Her near-apology does reflect the Sandberg we’ve come to know. She opens with a sentence fragment, the way one would when messaging a friend. And she expresses her deep regret that the company hadn’t responded adequately, ending with “if we can’t, then we don’t deserve to serve you.”

Sharing Mark’s post addressing the Cambridge Analytica news. As he said, we know that this was a major violation of peoples’ trust, and I deeply regret that we didn’t do enough to deal with it. We have a responsibility to protect your data – and if we can’t, then we don’t deserve to serve you.

Next, she reiterates the same announcements Zuckerberg made in his statement, but more succinctly. The company will investigate the companies that, like the researcher connected to the Cambridge Analytica scandal, had access to data obtained through the profiles of a user’s friends prior to changes in made in 2014, and it will cut ties with any firm found to have misused that data. It will also reduce the amount of info people share with other apps when they login through Facebook, and make it clear to users which apps have access to their information.

Zuckerberg signed off with a message of aspiration: “I want to thank all of you who continue to believe in our mission and work to build this community together. I know it takes longer to fix all these issues than we’d like, but I promise you we’ll work through this and build a better service over the long term.”

Sandberg was again more conversational:  You deserve to have your information protected – and we’ll keep working to make sure you feel safe on Facebook. Your trust is at the core of our service.
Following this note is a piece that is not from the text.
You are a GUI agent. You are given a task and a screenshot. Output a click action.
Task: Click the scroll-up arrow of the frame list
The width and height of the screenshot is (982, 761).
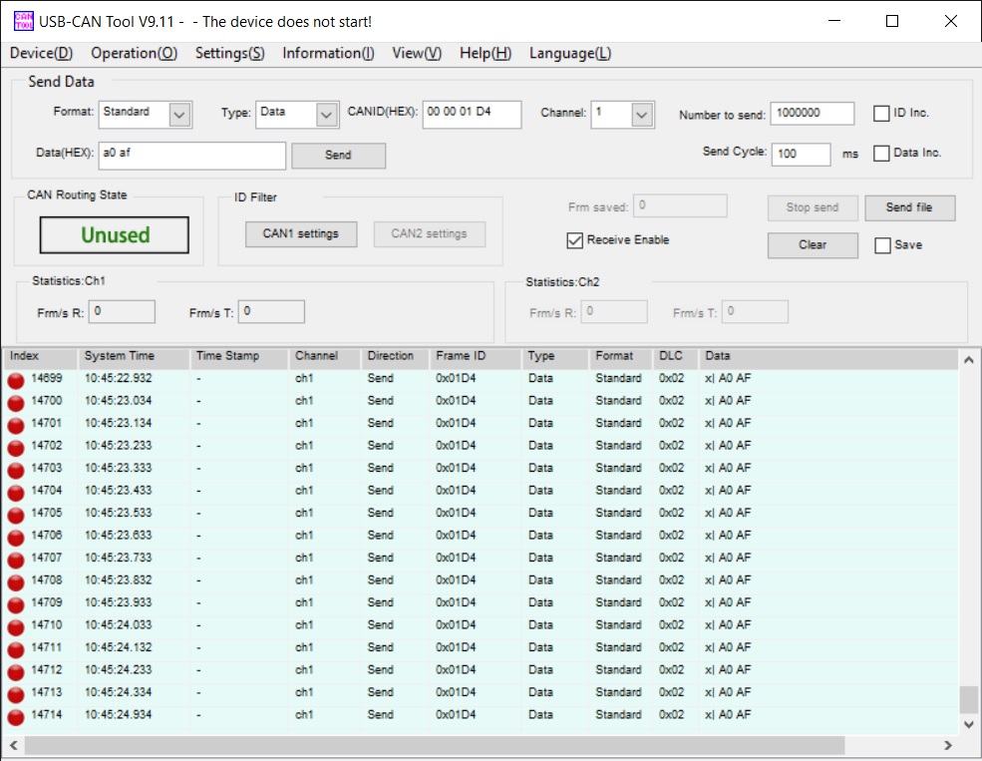[968, 359]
We know that and we will work to earn it.”

Although this is a step forward for a company that has been harshly criticized for not responding sooner to the news, and for allowing the breach to happen in the first place, today’s statements still do not speak to criticism that predates the Cambridge Analytica problem. A group of tech insiders, including Mark Zuckerberg’s former mentor, venture capitalist Roger McNamee,  have argued that Facebook’s business model itself was what allowed other bad actors to interfere in democratic processes, including the US election.

“The problems were inherent in the attention-based, algorithm-driven business model,” McNamee wrote in Washington Monthly recently, also explaining that the algorithms favor fear-mongering posts and sensationalism. He added: “And what I suspected was Russia’s meddling in 2016 was only a prelude to what we’d see in 2018 and beyond.”